Of all the '90s alt-rockers to hit the comeback trail a decade later,
Blind Melon are at once the most and least likely to mount a return. Their end came suddenly when lead singer/songwriter
Shannon Hoon died of a drug overdose in October 1995, just a few months after their sophomore effort,
Soup, so it seemed like they had a great deal of unfinished business. Unfortunately, much of that unfinished business revolved around
Hoon, who was the driving force behind the band, so it seemed like they couldn't continue -- and so they didn't, fading away after putting out a few posthumous albums that tied up some, but not all, loose ends. About a decade later, the group rumbled back to life, defying all odds and finding in singer
Travis Warren a dead ringer for
Shannon Hoon who nevertheless doesn't seem to be aping the late singer's idiosyncratic quirks. Thanks in part to
Warren, the group's 2008 comeback,
For My Friends, feels like a continuation of the band's '90s work, reflecting the elastic, loping
Blind Melon more than the neo-psychedelic excursions of
Soup. To a certain extent, this sound -- lean and rootsy, even when the amps are cranked -- gives
Blind Melon a passing jam band feel, and that could very well be where the band might be most comfortable in 2008, as there's a sense that the bandmembers just want to get out and play, so they're reconnecting to the roots that led to their 1992 debut.
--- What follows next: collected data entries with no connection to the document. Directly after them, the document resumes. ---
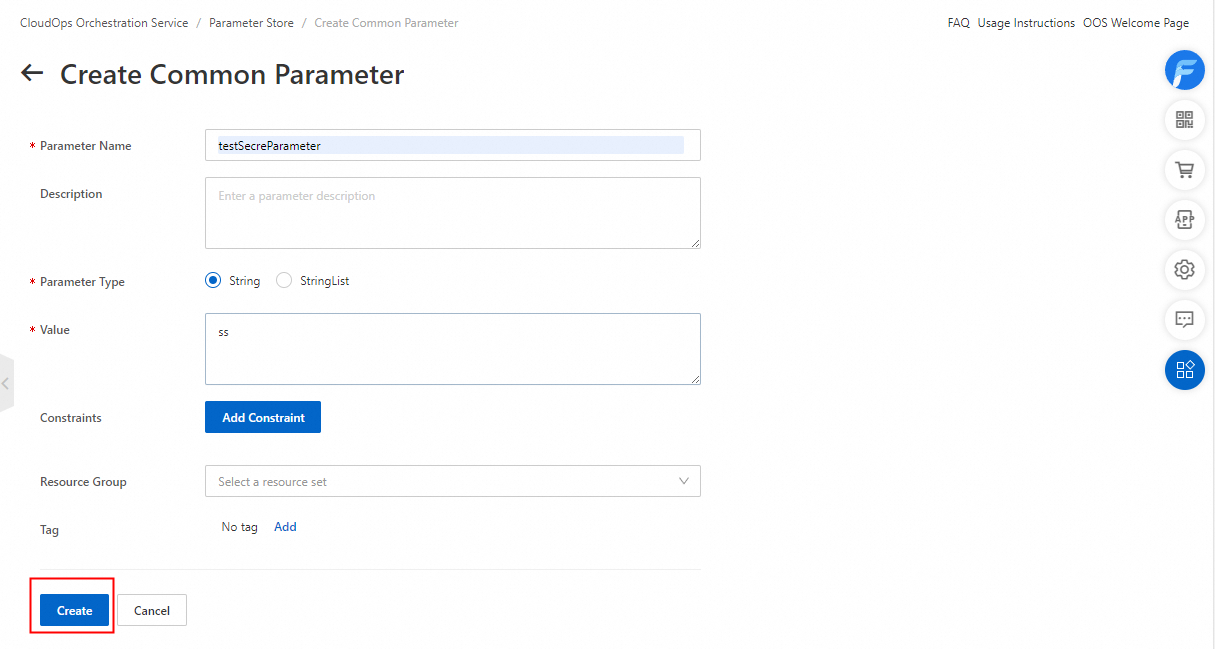Open the feedback chat bubble icon
The width and height of the screenshot is (1215, 649).
pos(1185,319)
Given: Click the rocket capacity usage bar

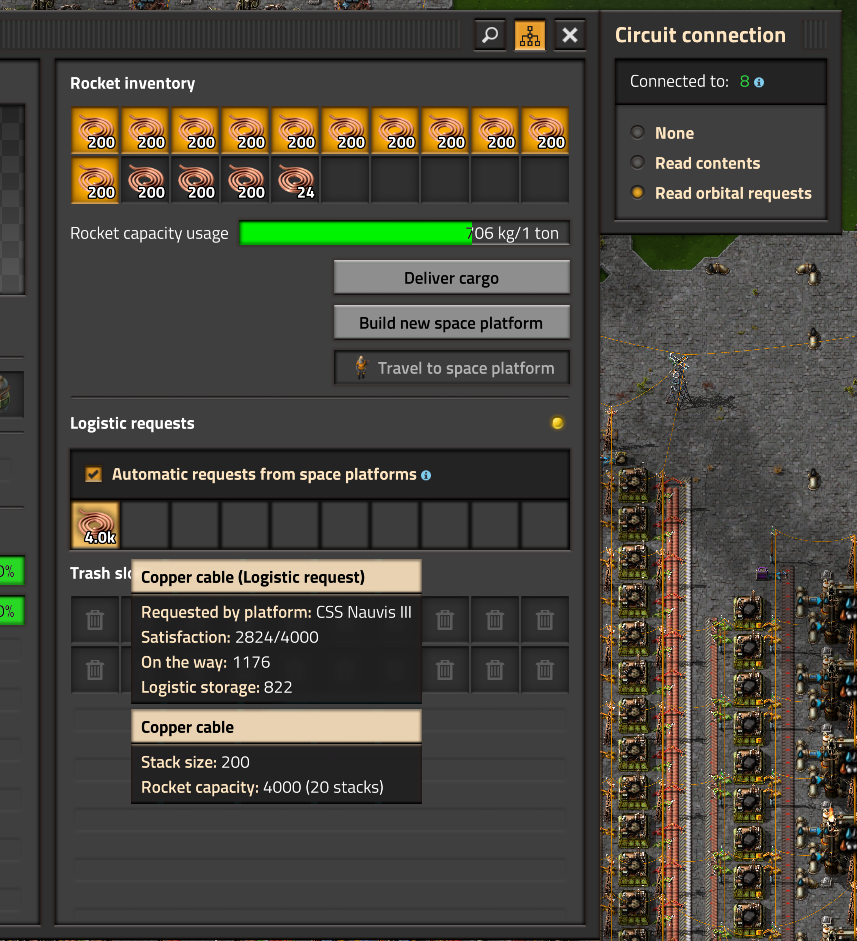Looking at the screenshot, I should [x=404, y=234].
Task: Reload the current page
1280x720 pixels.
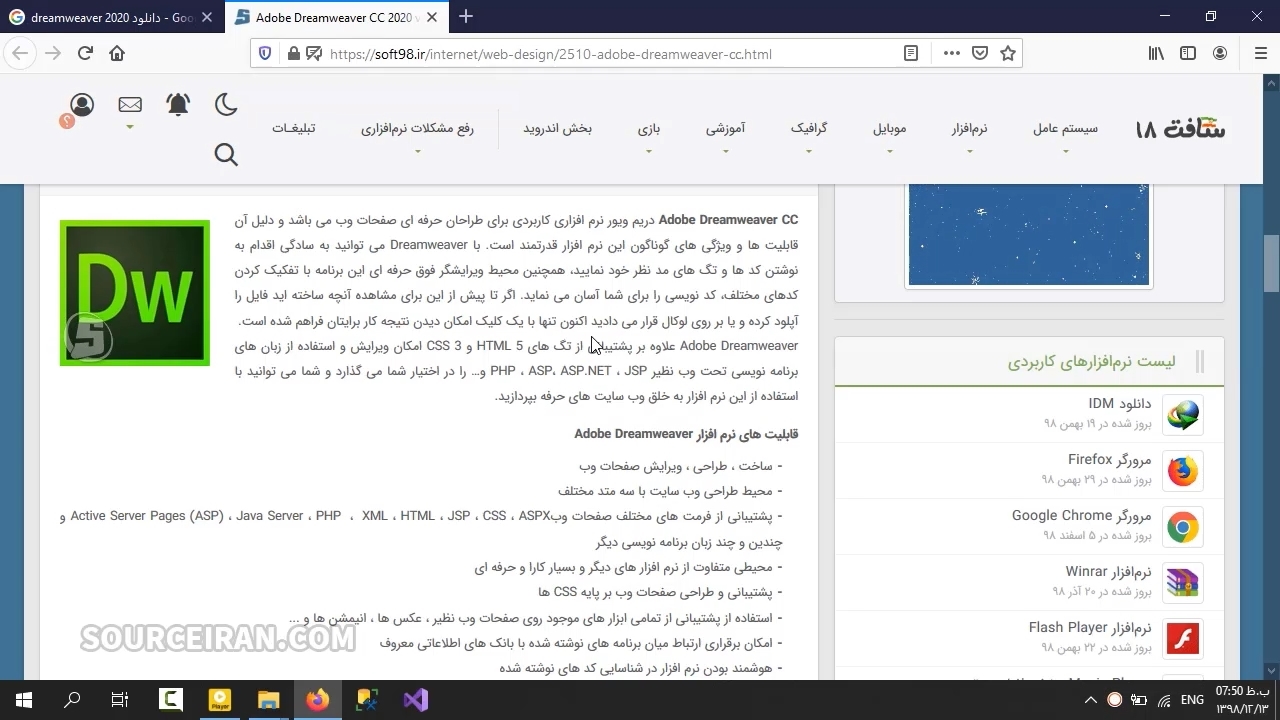Action: (85, 54)
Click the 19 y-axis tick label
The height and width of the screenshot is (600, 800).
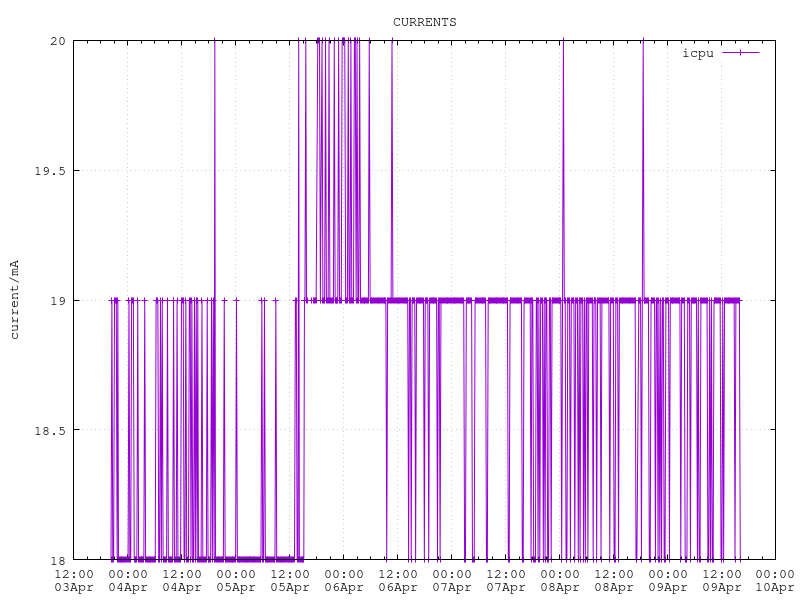click(x=57, y=300)
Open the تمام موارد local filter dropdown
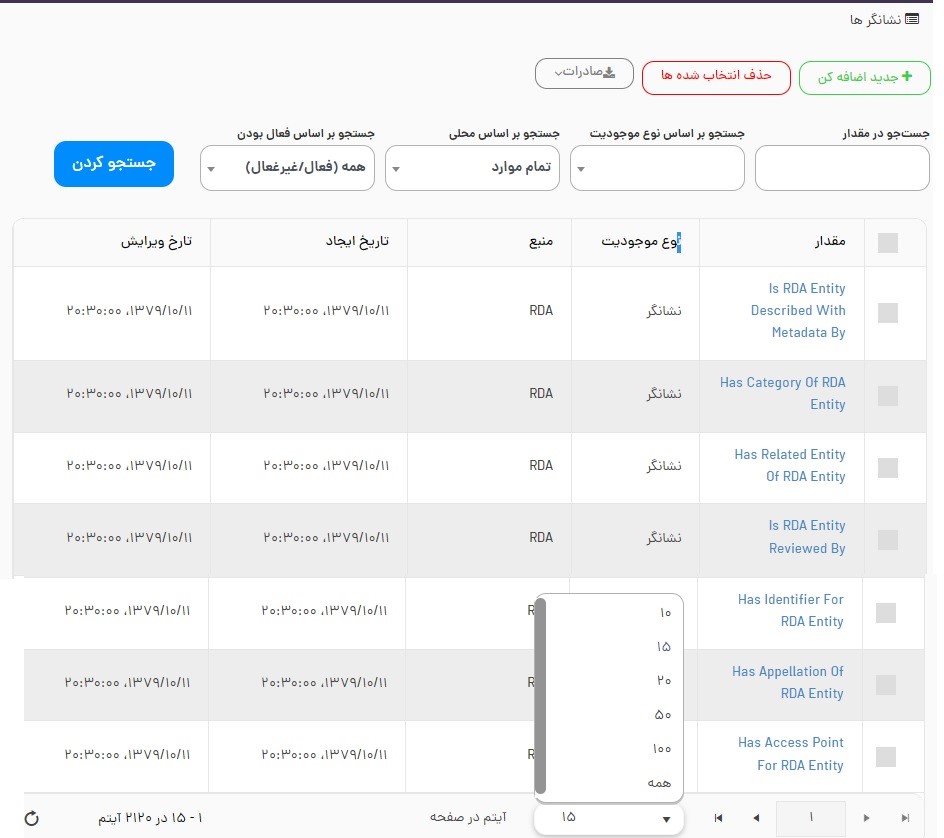The height and width of the screenshot is (838, 944). [x=472, y=168]
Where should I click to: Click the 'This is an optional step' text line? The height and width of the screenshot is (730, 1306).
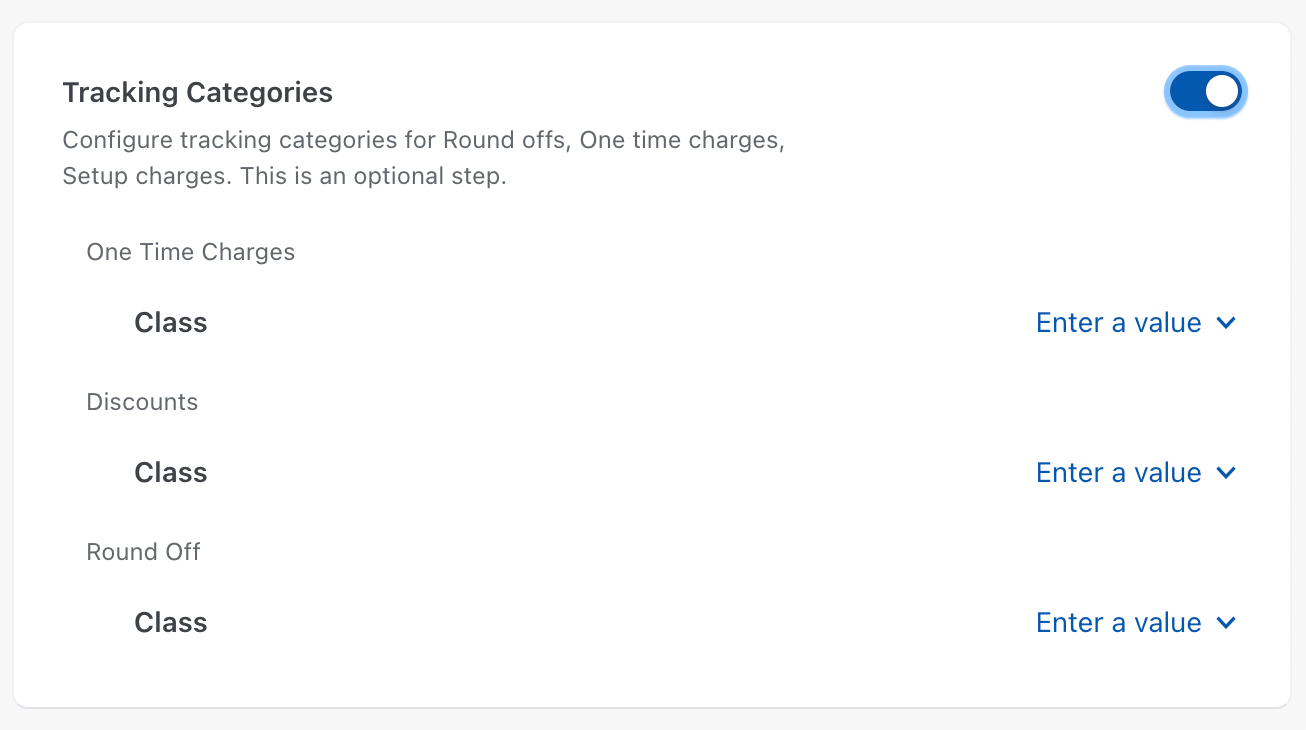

As such, there's not a feeling of forward movement on
For My Friends, but that's intentional: this was designed as a reboot of
Blind Melon, something for themselves, their fans and friends, and while it won't win them any new listeners -- everything that the fans loved about the band is here in spades, as is everything that irritated the group's detractors -- it surely does find the band picking up where it left off.